# East or West Galveston??



## topnotch286 (May 1, 2012)

I'll be working in Galveston all this week (off daily about 3:30), so I figured I would try to take advantage of it and do some wading. Although I have fished there in the past, I don't know the area very well. I have a house in Sargent so I primarily fish East Matty. 

I will not have my boat, so I am looking for productive places to walk-in wade. I have 4x4. Yes... I have done some research and I have found a fair number of places to go, but since I will only be there for a week and have very limited time in the late afternoons/evenings to fish I was hoping someone could help me to narrow down and pinpoint areas that make the most sense based off of wind and tide movement. All artificial... ALL CPR...
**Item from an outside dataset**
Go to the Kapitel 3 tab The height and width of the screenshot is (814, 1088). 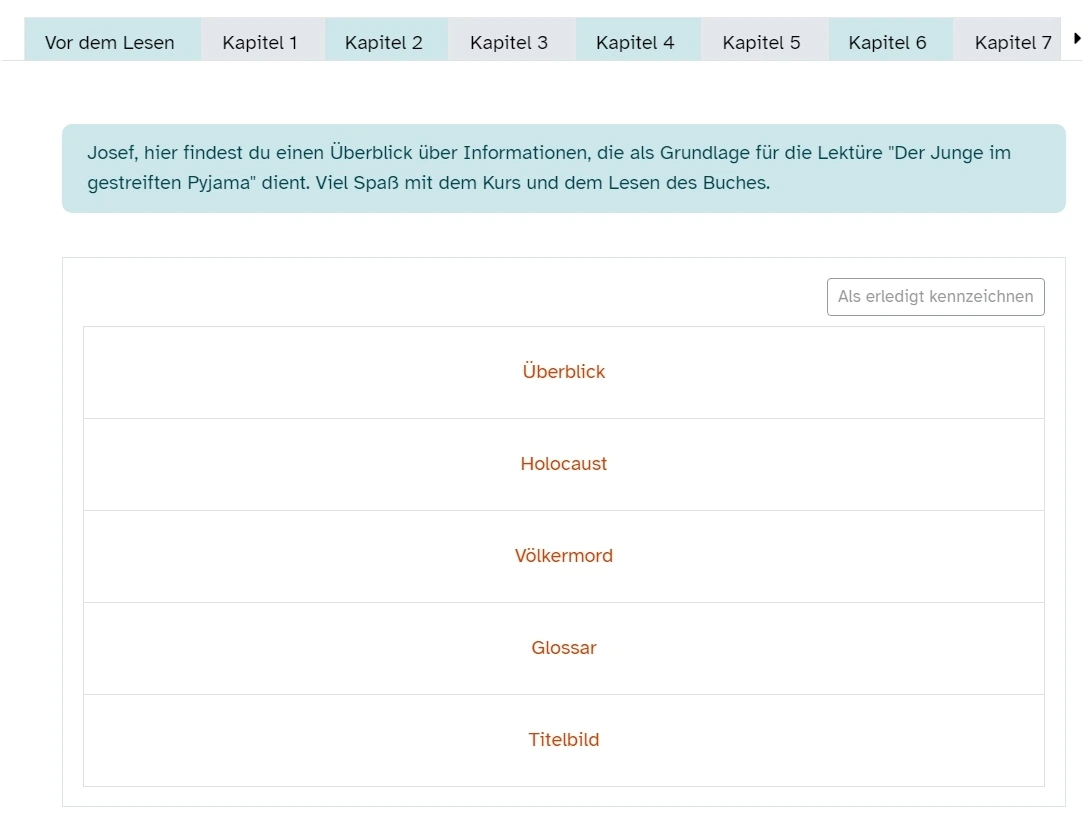coord(509,42)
Starting with this afternoon... incoming tide and SW 10-15 knots. Thoughts?? Any help is appreciated!!


----------



## Captain Stansel (Jul 8, 2008)

I would go to San Luis Pass and wad the Galveston/bay side. Limits of trout came from there over the holidays. There are a lot of Flounder right now at the Pelican Causeway Bridge east side and you can walk up and down a concrete bulkhead. Also, Galveston State Park in Dana's cove is a very nice place to wade during the week. You'll have very little to no pressure actually in all the places. You always have Sea Wolf Park which can turn on fire this time of year, but can get crowded. Not too bad during the week.


----------



## topnotch286 (May 1, 2012)

Thanks Cap'n!

:cheers:


----------